Source material =

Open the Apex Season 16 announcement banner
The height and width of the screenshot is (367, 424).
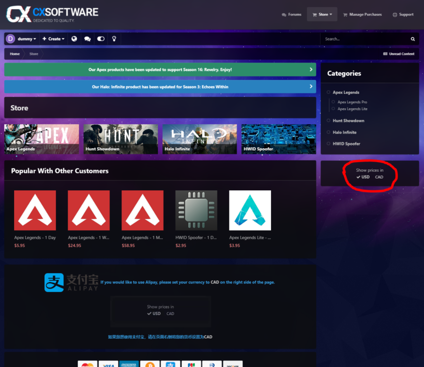tap(160, 69)
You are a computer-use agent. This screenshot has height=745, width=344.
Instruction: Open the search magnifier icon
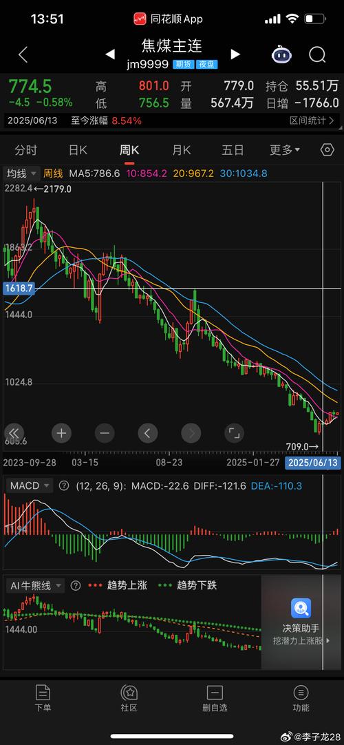[x=317, y=54]
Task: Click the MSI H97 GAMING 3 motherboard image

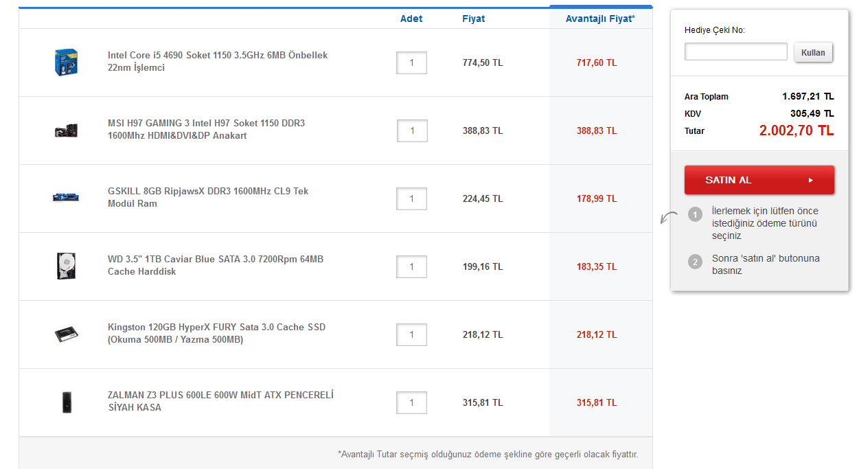Action: [65, 130]
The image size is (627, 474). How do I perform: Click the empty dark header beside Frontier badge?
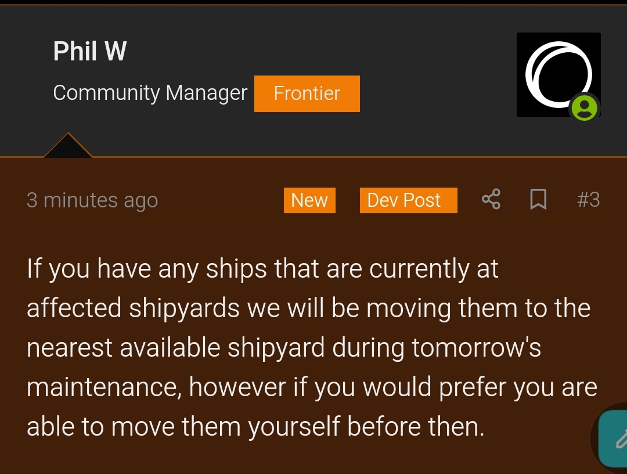(x=438, y=94)
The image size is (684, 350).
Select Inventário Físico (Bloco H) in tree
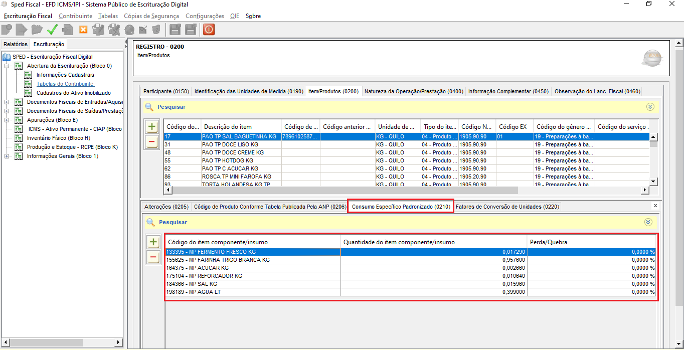(x=58, y=138)
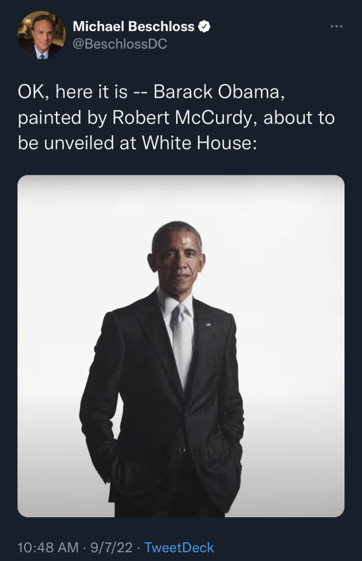Click "Robert McCurdy" in the tweet text
Screen dimensions: 362x561
click(x=184, y=117)
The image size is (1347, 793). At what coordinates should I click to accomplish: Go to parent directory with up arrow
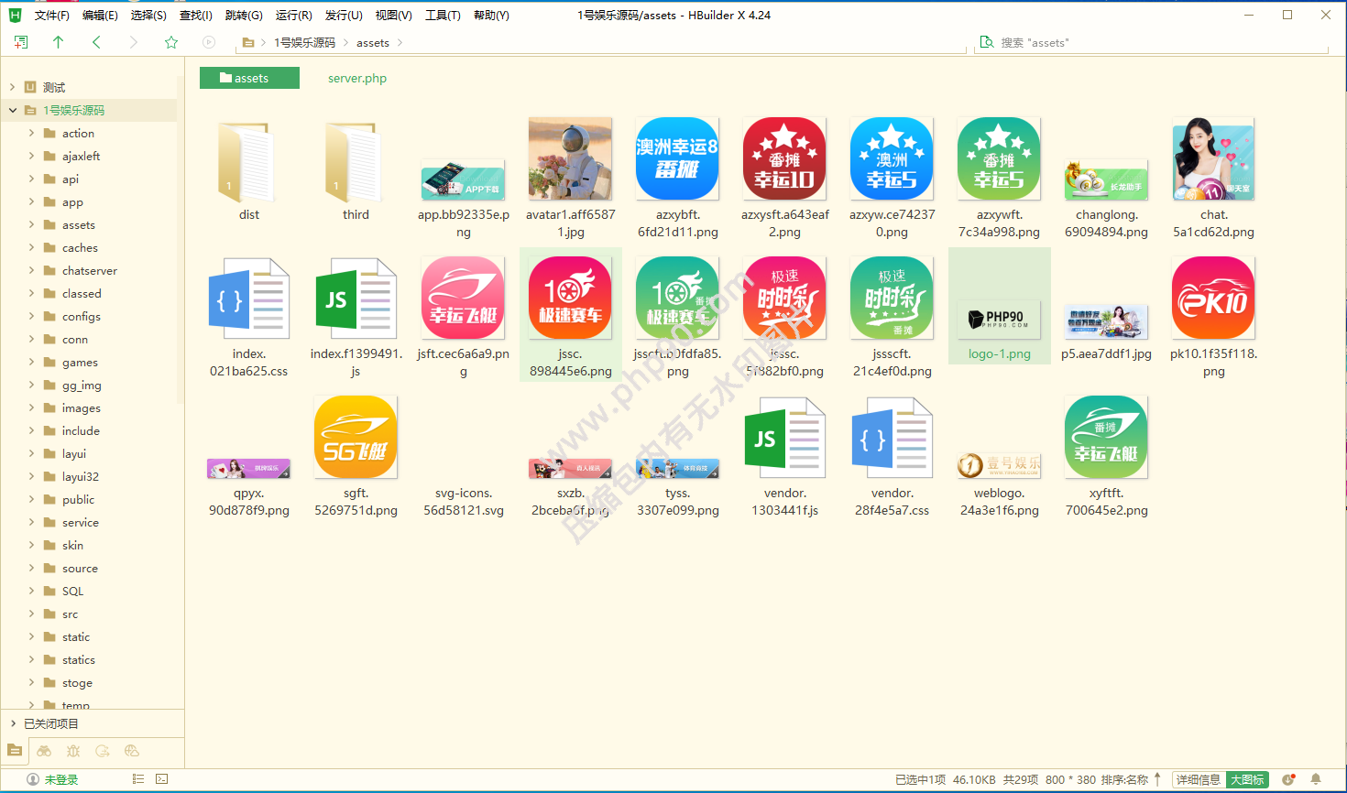59,42
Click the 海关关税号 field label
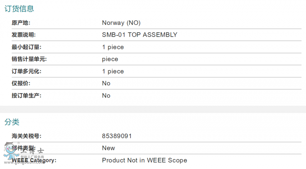Image resolution: width=306 pixels, height=169 pixels. (26, 136)
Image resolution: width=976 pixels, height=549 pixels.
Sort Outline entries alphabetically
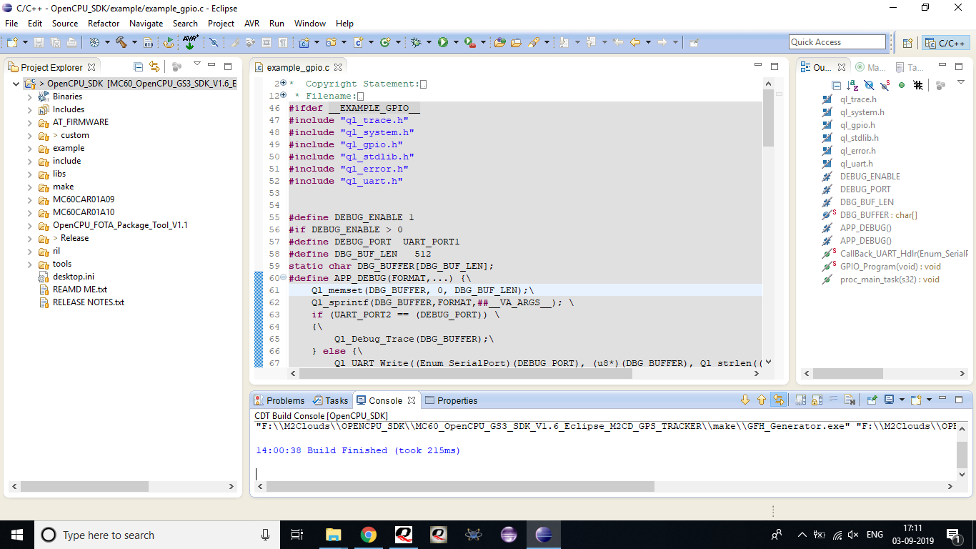click(852, 85)
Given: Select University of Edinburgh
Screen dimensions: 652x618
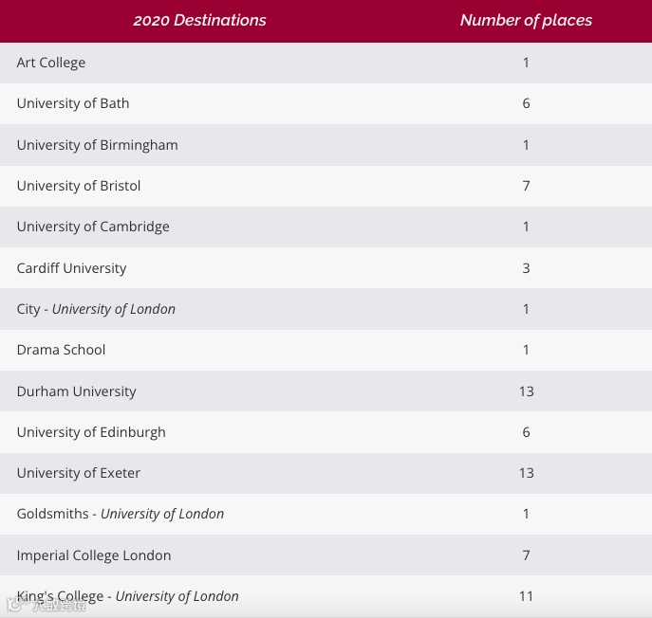Looking at the screenshot, I should click(91, 432).
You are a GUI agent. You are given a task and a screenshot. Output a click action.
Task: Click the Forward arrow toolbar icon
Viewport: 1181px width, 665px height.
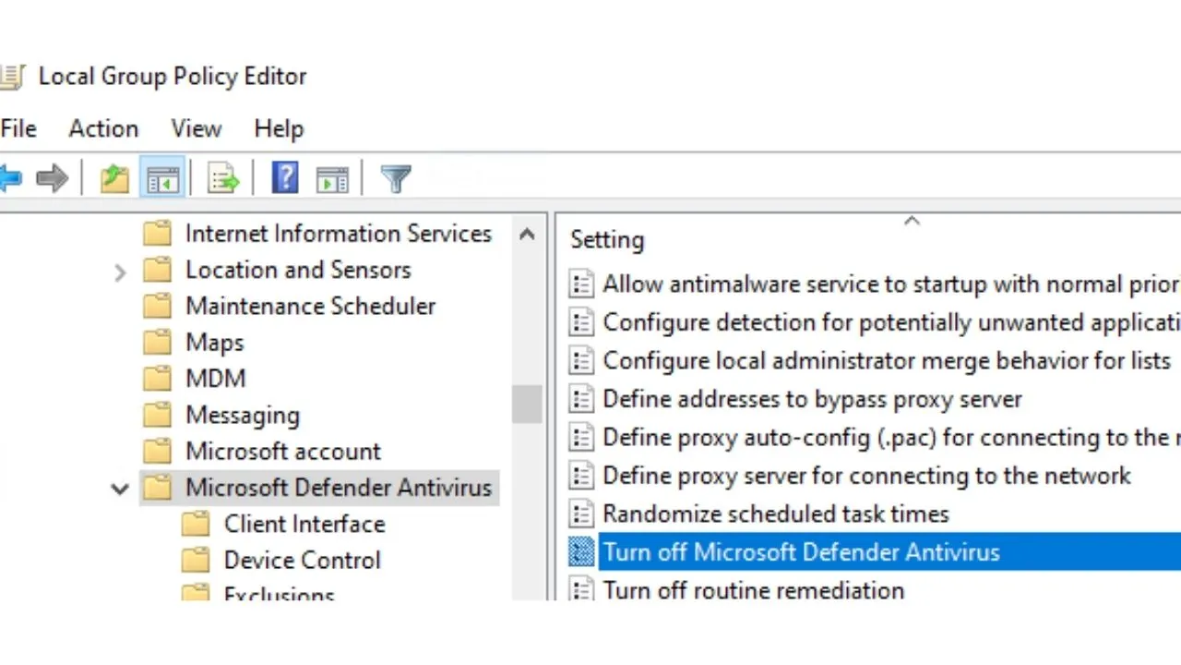(x=53, y=177)
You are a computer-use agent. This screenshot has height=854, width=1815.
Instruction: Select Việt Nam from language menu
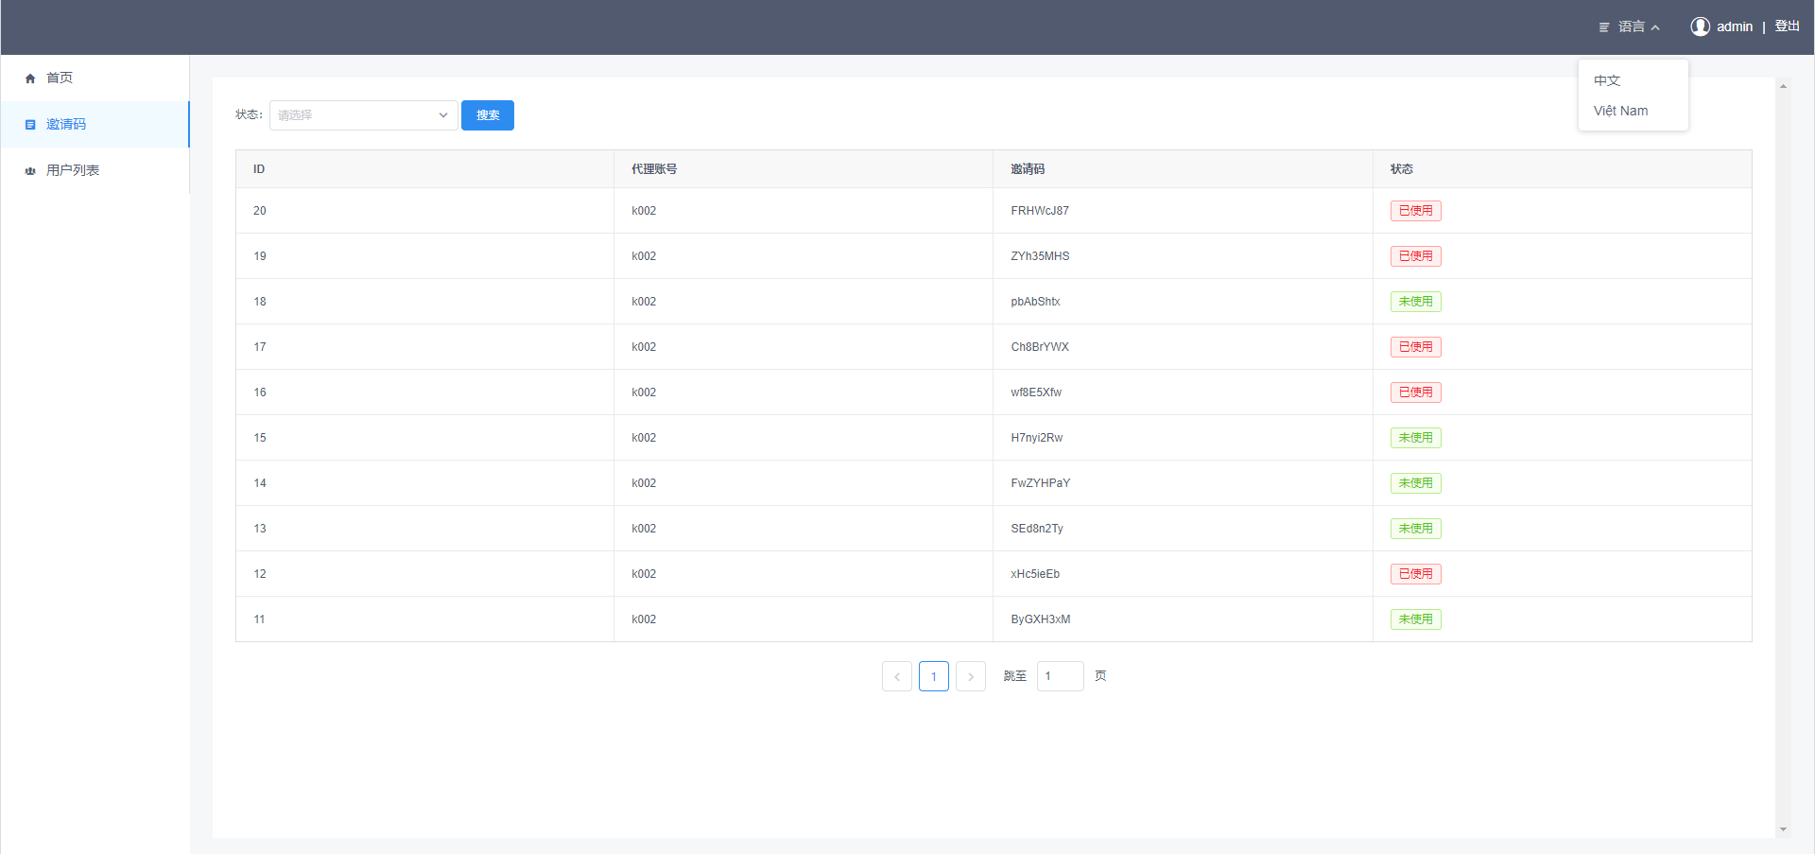tap(1620, 111)
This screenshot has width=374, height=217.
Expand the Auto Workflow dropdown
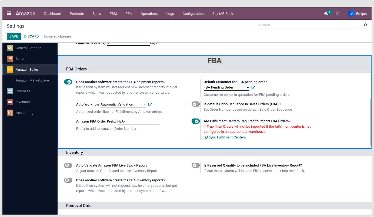[145, 105]
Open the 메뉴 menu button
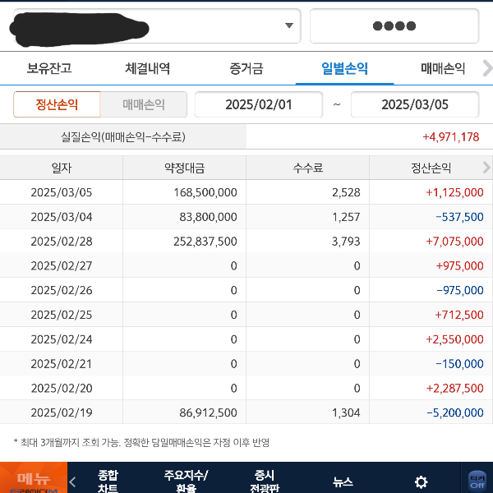 click(33, 479)
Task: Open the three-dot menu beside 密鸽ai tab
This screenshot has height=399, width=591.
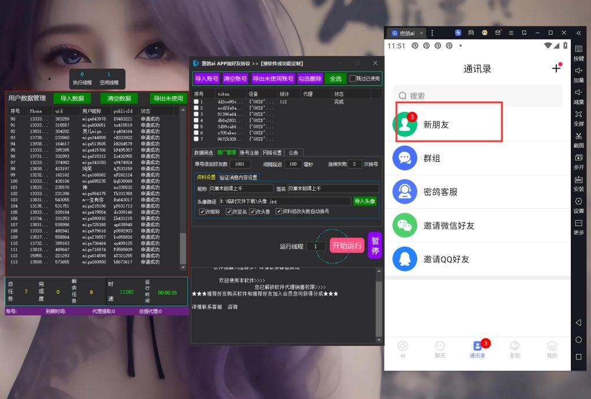Action: [432, 33]
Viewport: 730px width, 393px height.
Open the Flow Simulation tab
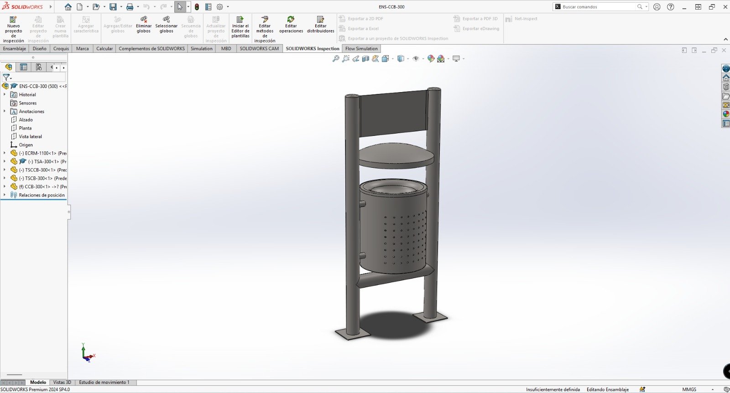click(361, 49)
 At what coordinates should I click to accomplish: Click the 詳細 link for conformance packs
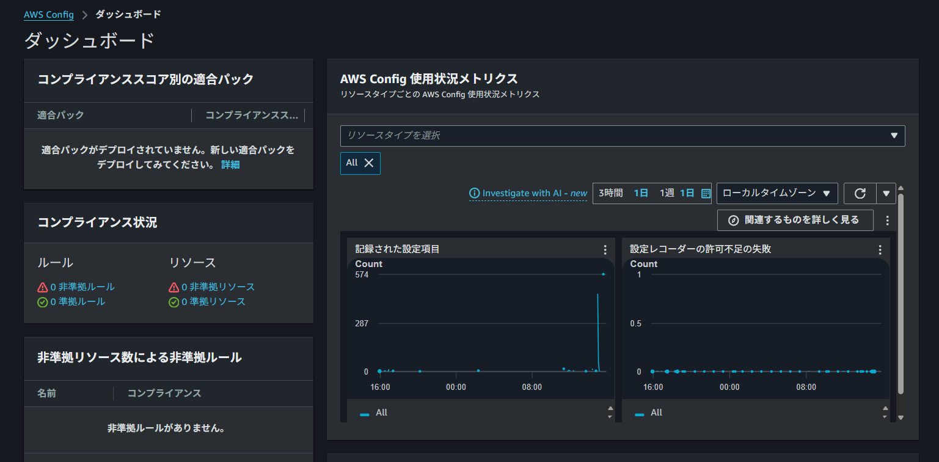[230, 165]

Task objective =
Word for word, print the material above, but without its pictures.

Solution to this problem =
Open the Apex Season 16 announcement banner
The height and width of the screenshot is (367, 424).
tap(160, 69)
You are a computer-use agent. This screenshot has height=745, width=344.
Instruction: Open the search magnifier icon
[x=317, y=54]
Task: Click the MSI H97 GAMING 3 motherboard image

Action: [65, 130]
The image size is (627, 474). How do I perform: Click the empty dark header beside Frontier badge?
(x=438, y=94)
The image size is (684, 350).
Select Inventário Físico (Bloco H) in tree
(x=58, y=138)
Click "Robert McCurdy" in the tweet text
Screen dimensions: 362x561
click(x=184, y=117)
The image size is (1347, 793). At what coordinates should I click to accomplish: Go to parent directory with up arrow
59,42
Click the 海关关税号 field label
Image resolution: width=306 pixels, height=169 pixels. (26, 136)
Image resolution: width=976 pixels, height=549 pixels.
Sort Outline entries alphabetically
click(852, 85)
Given: Select University of Edinburgh
Screen dimensions: 652x618
Looking at the screenshot, I should click(91, 432).
You are a GUI agent. You are given a task and a screenshot. Output a click action.
Task: Click the Forward arrow toolbar icon
Viewport: 1181px width, 665px height.
(x=53, y=177)
You are a computer-use agent. This screenshot has height=854, width=1815.
Instruction: Select Việt Nam from language menu
tap(1620, 111)
This screenshot has width=374, height=217.
Expand the Auto Workflow dropdown
[145, 105]
Open the 메뉴 menu button
 click(33, 479)
Task: Open the three-dot menu beside 密鸽ai tab
This screenshot has height=399, width=591.
Action: [432, 33]
Viewport: 730px width, 393px height.
Open the Flow Simulation tab
click(361, 49)
 At what coordinates should I click to accomplish: Click the 詳細 link for conformance packs
[230, 165]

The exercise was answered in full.